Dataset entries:
= = = = = = =

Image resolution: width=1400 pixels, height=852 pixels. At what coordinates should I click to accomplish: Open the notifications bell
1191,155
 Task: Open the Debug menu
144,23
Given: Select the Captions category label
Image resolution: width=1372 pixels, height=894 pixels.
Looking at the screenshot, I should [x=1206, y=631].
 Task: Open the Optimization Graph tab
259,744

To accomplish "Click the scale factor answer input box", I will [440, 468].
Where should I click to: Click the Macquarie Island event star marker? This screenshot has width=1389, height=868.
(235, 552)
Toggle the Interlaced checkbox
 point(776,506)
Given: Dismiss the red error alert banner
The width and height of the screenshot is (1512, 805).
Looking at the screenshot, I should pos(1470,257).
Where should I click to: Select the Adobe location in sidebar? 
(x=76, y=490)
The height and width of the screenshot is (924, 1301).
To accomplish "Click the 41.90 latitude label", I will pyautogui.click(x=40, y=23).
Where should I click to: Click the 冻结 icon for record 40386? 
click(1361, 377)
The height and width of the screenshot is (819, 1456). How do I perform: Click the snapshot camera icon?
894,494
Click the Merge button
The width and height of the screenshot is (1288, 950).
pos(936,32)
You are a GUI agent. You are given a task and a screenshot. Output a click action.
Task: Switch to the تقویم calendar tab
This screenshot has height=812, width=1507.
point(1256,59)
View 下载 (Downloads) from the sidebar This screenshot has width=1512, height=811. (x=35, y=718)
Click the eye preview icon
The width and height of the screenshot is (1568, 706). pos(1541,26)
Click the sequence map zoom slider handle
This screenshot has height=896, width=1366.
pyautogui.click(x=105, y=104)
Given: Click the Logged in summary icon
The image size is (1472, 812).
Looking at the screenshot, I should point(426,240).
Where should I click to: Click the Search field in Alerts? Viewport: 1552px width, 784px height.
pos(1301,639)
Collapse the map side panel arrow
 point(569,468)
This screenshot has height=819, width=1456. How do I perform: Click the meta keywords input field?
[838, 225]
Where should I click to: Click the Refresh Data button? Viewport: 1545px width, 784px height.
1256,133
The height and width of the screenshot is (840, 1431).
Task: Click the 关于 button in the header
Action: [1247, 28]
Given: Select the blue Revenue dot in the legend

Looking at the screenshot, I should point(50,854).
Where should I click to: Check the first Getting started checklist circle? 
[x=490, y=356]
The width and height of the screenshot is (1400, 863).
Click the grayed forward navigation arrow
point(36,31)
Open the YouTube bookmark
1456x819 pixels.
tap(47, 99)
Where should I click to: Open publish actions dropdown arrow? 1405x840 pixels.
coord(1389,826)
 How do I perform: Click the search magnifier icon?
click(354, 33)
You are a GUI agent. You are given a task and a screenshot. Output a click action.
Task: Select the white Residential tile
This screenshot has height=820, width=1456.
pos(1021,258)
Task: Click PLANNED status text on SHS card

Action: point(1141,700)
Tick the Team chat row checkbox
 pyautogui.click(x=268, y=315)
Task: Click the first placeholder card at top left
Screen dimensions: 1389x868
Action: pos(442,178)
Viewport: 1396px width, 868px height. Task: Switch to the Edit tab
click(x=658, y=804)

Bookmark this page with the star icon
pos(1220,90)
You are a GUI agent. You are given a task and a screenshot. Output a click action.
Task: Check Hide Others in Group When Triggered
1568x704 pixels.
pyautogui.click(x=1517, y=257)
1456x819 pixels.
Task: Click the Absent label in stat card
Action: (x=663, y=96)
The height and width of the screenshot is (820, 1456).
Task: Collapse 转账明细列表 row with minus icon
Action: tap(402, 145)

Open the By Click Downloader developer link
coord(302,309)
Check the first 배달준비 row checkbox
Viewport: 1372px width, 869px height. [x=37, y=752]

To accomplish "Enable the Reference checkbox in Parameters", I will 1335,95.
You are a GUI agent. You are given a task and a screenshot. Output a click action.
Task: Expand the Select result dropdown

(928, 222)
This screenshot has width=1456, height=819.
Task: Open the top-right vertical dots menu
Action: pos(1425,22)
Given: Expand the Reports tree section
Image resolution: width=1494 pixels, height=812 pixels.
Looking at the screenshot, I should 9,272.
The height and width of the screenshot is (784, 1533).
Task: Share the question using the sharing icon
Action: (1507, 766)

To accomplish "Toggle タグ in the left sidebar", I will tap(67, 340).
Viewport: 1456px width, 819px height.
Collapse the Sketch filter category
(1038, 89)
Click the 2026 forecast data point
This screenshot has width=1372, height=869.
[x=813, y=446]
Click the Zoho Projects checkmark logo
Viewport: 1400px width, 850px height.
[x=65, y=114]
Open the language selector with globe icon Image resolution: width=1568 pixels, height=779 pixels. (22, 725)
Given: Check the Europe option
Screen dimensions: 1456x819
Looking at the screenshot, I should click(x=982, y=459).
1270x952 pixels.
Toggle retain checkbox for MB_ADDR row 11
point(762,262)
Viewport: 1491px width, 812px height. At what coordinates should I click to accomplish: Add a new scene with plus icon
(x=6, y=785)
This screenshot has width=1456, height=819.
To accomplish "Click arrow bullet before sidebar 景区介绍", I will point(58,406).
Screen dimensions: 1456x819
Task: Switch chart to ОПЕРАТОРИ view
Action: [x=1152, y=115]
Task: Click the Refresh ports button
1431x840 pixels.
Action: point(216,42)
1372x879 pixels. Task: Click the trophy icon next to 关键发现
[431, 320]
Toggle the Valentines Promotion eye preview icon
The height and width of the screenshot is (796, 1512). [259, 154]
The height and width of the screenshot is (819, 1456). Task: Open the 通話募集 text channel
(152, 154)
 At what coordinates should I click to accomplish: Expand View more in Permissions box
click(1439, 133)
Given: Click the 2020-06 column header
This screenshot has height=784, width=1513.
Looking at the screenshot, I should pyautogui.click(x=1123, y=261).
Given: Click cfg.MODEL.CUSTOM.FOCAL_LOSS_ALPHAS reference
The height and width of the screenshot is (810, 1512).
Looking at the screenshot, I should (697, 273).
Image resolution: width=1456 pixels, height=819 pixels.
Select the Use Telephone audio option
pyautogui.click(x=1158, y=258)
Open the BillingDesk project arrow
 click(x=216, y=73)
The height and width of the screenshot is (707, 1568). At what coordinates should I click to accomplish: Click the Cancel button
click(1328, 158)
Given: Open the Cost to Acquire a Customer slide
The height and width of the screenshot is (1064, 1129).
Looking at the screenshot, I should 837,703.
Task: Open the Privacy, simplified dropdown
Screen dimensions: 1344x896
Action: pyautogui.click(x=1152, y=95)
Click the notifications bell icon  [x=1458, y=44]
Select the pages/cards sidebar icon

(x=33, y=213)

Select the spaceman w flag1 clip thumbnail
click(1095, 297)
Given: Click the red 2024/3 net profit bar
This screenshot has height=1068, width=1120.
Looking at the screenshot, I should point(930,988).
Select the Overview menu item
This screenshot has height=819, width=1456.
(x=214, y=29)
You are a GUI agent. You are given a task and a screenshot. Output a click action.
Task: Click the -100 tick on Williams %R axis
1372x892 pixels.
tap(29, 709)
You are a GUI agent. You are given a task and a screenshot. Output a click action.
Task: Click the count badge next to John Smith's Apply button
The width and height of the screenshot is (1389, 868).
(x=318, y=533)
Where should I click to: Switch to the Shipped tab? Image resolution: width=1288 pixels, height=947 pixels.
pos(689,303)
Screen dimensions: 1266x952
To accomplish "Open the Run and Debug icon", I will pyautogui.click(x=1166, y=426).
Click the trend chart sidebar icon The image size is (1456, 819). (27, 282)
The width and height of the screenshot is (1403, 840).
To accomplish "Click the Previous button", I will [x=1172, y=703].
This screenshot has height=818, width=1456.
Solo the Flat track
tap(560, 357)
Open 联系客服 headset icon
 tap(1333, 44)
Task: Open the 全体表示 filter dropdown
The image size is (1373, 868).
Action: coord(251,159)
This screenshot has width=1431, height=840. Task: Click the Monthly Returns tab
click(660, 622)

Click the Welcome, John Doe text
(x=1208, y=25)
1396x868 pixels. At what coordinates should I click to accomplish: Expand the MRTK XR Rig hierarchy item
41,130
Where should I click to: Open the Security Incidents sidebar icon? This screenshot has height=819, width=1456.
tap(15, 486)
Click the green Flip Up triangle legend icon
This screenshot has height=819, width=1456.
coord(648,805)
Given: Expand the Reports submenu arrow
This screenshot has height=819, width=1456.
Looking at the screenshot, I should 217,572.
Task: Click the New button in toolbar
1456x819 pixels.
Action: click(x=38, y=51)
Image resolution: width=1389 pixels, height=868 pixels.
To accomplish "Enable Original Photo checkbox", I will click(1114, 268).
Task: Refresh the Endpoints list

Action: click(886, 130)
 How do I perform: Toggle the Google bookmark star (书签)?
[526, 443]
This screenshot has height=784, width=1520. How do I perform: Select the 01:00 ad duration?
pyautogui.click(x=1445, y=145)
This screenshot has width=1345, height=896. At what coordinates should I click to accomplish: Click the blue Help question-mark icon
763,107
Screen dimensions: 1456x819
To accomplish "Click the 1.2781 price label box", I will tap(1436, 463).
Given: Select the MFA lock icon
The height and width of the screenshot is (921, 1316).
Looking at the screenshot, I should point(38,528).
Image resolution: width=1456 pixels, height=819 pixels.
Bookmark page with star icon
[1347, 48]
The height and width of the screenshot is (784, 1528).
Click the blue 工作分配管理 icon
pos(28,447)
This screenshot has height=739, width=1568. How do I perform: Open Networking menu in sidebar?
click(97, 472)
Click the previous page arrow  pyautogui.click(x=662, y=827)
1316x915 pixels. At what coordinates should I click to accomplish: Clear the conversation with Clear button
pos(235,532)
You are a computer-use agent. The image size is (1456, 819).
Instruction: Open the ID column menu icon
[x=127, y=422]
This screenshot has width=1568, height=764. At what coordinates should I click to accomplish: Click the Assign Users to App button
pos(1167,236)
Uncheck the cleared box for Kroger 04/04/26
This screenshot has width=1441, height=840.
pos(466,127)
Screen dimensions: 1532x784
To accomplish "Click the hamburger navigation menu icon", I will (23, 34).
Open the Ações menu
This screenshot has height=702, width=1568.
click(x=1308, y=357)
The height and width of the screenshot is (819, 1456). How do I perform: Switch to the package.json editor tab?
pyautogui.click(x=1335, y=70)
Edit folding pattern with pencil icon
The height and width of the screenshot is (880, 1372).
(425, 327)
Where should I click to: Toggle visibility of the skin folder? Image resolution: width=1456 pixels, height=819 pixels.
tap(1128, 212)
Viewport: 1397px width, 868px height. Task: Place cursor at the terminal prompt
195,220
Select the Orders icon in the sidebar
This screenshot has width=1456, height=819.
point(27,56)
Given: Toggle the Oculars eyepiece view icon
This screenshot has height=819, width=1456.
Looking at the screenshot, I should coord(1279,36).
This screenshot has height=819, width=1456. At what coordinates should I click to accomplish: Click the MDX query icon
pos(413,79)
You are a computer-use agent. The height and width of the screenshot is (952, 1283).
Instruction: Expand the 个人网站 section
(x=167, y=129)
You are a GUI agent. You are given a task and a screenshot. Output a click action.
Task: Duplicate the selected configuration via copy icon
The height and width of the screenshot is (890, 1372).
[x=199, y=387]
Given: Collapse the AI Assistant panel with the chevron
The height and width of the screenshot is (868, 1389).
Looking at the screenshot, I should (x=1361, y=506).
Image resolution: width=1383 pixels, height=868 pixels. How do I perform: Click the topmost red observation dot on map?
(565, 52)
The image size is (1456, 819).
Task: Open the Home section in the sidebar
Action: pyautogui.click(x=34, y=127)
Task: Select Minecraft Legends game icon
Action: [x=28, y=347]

= = = = = = =

■ **Activity**
In the data above, find the line that contains "Task: Switch to the تقویم calendar tab", then reproduce exactly every line from the first line through that line.

■ **Solved problem**
Image resolution: width=1400 pixels, height=852 pixels. At what coordinates should I click to accomplish: Open the notifications bell
1191,155
 Task: Open the Debug menu
144,23
Given: Select the Captions category label
Image resolution: width=1372 pixels, height=894 pixels.
Looking at the screenshot, I should [x=1206, y=631].
 Task: Open the Optimization Graph tab
259,744

To accomplish "Click the scale factor answer input box", I will [440, 468].
Where should I click to: Click the Macquarie Island event star marker? This screenshot has width=1389, height=868.
(235, 552)
Toggle the Interlaced checkbox
 point(776,506)
Given: Dismiss the red error alert banner
The width and height of the screenshot is (1512, 805).
Looking at the screenshot, I should pos(1470,257).
Where should I click to: Select the Adobe location in sidebar? 
(x=76, y=490)
The height and width of the screenshot is (924, 1301).
To accomplish "Click the 41.90 latitude label", I will pyautogui.click(x=40, y=23).
Where should I click to: Click the 冻结 icon for record 40386? 
click(1361, 377)
The height and width of the screenshot is (819, 1456). How do I perform: Click the snapshot camera icon?
894,494
Click the Merge button
The width and height of the screenshot is (1288, 950).
pos(936,32)
You are a GUI agent. You are given a task and a screenshot. Output a click action.
Task: Switch to the تقویم calendar tab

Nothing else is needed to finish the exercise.